Certiorari was granted to review the judgment in Fair v. State, 109 Ga. App. 746 (137 SE2d 378), *327which held that where a single criminal defendant was indicted under two indictments and the cases were consolidated for trial and separate verdicts of guilty were rendered and a single motion for new trial was filed and overruled, whereupon defendant sought to have both convictions set aside by one bill of exceptions, the Court of Appeals is without jurisdiction to entertain the writ of error. Roberts v. State, 103 Ga. App. 355 (120 SE2d 164), and Dempsey v. State, 103 Ga. App. 354 (119 SE2d 298) (certiorari denied September term, 1961), and cases cited therein, were cited as authority for the rule, made by those decisions on similar facts, “that there is no authority of law for the defendant to bring both cases to the reviewing court by one bill of exceptions, and this court has no jurisdiction to entertain the writ of error.” Dempsey v. State, supra. Held:
1. The precise question here is whether the Court of Appeals was correct in holding that it was without jurisdiction to entertain the writ of error because “there is no authority of law for the defendant to bring both cases to the reviewing court by one bill of exceptions.” Georgia Laws 1957, pp. 224, 234, (Code Ann. § 6-919) provides: “Whenever two or more persons are defendants or plaintiffs in an action and a judgment, verdict, or decree has been rendered against each of them, jointly or severally, said plaintiffs or defendants, as the case may be, shall be entitled to file joint bills of exceptipns . . . without regard to whether such parties have a joint interest, or whether the cases were merely consolidated for purposes of trial.”
This clearly authorizes joint bills of exceptions where cases of two or more persons have been tried jointly. But does the statute authorize one person to come to the reviewing court by joint bills of exceptions where he had two indictments against him which were tried together, separate judgments were rendered, and a joint, motion for new trial filed and overruled? The intent of this court in formulating the rule, which was submitted to the General Assembly and approved by that body under authority of Code § 81-1502, was to allow joint bills of exceptions in those instances where two cases were consolidated for purposes of trial. The number of persons involved was not of primary importance, whether one or more than one, for the evil sought to be corrected was requiring separate bills of exceptions where two or more cases were *328consolidated for trial. The use of the language, “two or more persons,” could have been used to make certain and positive that it would include those cases, but certainly the purpose was not to limit the application only to those cases where two or more persons were involved.

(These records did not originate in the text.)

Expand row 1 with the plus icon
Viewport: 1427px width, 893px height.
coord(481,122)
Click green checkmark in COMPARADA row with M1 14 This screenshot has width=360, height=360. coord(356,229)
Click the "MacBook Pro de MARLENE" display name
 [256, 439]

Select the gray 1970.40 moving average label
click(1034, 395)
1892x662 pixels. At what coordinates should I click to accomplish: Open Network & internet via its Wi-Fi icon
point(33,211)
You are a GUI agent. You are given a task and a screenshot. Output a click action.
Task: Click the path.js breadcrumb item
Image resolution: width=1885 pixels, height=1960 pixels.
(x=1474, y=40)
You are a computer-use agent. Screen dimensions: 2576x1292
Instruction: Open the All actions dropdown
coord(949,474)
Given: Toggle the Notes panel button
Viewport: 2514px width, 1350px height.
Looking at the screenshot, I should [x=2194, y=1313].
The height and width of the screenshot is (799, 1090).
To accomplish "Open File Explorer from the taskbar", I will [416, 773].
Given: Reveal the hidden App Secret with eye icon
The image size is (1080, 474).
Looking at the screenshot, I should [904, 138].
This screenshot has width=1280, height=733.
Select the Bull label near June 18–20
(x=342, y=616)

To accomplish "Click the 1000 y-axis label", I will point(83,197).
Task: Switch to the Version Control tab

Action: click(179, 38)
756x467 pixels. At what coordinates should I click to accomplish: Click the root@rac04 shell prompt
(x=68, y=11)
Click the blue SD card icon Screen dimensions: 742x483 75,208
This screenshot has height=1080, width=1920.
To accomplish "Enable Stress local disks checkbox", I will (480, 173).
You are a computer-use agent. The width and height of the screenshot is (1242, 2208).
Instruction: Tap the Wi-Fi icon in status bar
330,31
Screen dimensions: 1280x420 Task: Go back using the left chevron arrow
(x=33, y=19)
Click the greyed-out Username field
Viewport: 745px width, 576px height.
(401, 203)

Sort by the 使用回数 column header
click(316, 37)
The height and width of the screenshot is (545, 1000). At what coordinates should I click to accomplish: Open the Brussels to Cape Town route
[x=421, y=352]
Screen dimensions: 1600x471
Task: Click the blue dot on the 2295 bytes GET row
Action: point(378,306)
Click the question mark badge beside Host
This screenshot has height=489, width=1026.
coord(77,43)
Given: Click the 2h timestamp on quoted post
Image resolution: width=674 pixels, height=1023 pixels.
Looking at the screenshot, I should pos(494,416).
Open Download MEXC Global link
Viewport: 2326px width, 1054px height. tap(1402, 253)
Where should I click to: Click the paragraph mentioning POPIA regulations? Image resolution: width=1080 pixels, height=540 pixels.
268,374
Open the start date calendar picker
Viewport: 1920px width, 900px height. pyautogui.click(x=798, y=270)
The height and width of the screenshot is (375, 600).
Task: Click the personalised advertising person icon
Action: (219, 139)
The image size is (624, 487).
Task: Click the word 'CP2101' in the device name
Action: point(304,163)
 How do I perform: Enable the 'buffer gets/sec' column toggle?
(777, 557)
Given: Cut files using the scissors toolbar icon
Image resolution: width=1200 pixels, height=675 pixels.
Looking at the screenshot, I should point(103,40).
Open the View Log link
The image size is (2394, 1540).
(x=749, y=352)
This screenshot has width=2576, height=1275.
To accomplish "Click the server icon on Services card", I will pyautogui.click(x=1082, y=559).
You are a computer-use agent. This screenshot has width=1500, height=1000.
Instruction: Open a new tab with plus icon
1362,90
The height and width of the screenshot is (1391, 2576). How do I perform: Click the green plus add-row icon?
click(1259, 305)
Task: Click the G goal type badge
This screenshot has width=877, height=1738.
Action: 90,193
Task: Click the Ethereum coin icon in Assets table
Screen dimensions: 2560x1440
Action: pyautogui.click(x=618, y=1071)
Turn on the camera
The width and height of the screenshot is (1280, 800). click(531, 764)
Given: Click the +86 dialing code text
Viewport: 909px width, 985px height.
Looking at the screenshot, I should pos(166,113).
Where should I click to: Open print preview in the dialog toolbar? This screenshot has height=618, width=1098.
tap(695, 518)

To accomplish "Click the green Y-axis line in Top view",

Furthermore, the greater “two or more” would include the lesser—“one.” In any event, the intent of this court in formulating the rule was to authorize the use of joint bills of exceptions where two or more cases were consolidated for trial, whether of one person or of two or more.
Submitted September 14, 1964 Decided October 13, 1964. Oliver, Oliver & Gunter, Jack N. Gunter, for plaintiff in error.The Court of Appeals was in error in holding that it was without jurisdiction to entertain the writ of error.
Judgment reversed.
All the Justices concur, except Almand and Quillian, JJ., who dissent.